ゴーストと呼ばれた地味な令嬢は逆行して悪女となって派手に返り咲く〜クロエは振り子を二度揺らす〜
(お父様は……やっぱり私たちのことを愛していなかったのね…………)
薄々は気付いていたことだが、実際に口にされると胸を抉られるような鋭い悲しみがクロエを襲ったのだった。覚えず涙が出そうになるが、耐えた。
ロバートは気まずそうに娘をちらりと見やる。彼女は涙目を父親に見せまいと顔を伏せた。
侯爵はおろおろと視線を彷徨わせてから、
「そ……そうだ、コートニー! これからお前のドレスを買いに行こう! 欲しがっていた宝石も買ってあげるぞ! な?」
猫撫で声で大事なほうの娘の機嫌を取った。
するとコートニーはさっきまでとは打って変わって、にわかに顔をぱっと輝かせた。
「本当? お父様、本当?」
「あぁ、本当だとも。お前の好きな物をなんでもお父様が買ってやろう」
「やったわぁっ!」と、彼女はぴょんと兎のように飛び上がって、大好きな父親の腕に絡み付いた。そして、ぐいぐいと太い腕を大きく引っ張る。
「ねぇ、お父様ぁ~。早く行きましょう? あたしのドレスと宝石が売り切れちゃう!」
彼女は異母姉の部屋が欲しいと強請ったことをすっかり忘れたかのように、るんるんと軽い足取りで出口に向かった。
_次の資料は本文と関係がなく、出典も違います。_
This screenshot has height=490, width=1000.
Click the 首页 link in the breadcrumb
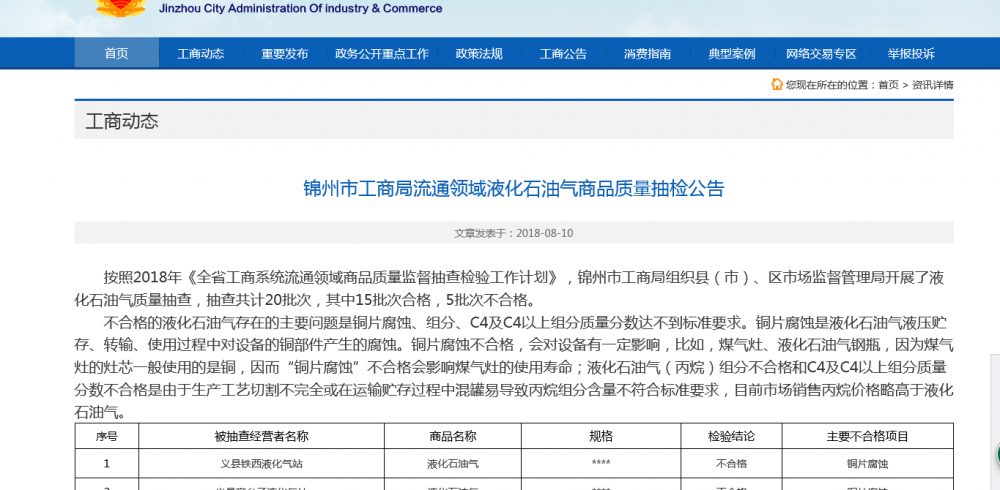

父も継母もクロエのことなんて眼中にないように、可愛い娘へのご機嫌取りで頭の中がいっぱいで、侯爵令嬢に対する無礼を詫びず、別れの挨拶もせずに出て行った。
そのとき……、
ふとクロエとコートニーの目が合った。
「っ……!?」
ほんの一瞬だけだったが、異母妹の可愛らしいおちょぼ口に歪んだ笑みが浮かんだのを、クロエは見逃さなかった。